Self-Powered Photodetectors Based on Core–Shell ZnO–Co₃O₄ Nanowire Heterojunctions

Self-powered photodetectors operating in the UV–visible–NIR window made of environmentally friendly, earth abundant, and cheap materials are appealing systems to exploit natural solar radiation without external power sources. In this study, we propose a new p–n junction nanostructure, based on a ZnO–Co₃O₄ core–shell nanowire (NW) system, with a suitable electronic band structure and improved light absorption, charge transport, and charge collection, to build an efficient UV–visible–NIR p–n heterojunction photodetector.

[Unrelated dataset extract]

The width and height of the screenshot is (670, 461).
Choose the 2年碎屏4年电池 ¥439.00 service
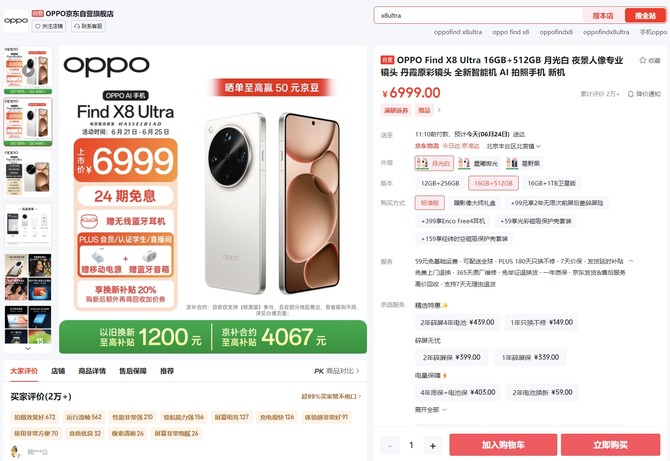tap(457, 323)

Ultrathin Co₃O₄ films (in the range 1–15 nm) were sputter-deposited on hydrothermally grown ZnO NW arrays. The effect of a thin layer of the Al₂O₃ buffer layer between ZnO and Co₃O₄ was investigated, which may inhibit charge recombination, boosting device performance. The photoresponse of the ZnO–Al₂O₃–Co₃O₄ system at zero bias is 6 times higher compared to that of ZnO–Co₃O₄. The responsivity (R) and specific detectivity (D*) of the best device were 21.80 mA W^–1 and 4.12 × 10¹² Jones, respectively. These results suggest a novel p–n junction structure to develop all-oxide UV–vis photodetectors based on stable, nontoxic, low-cost materials.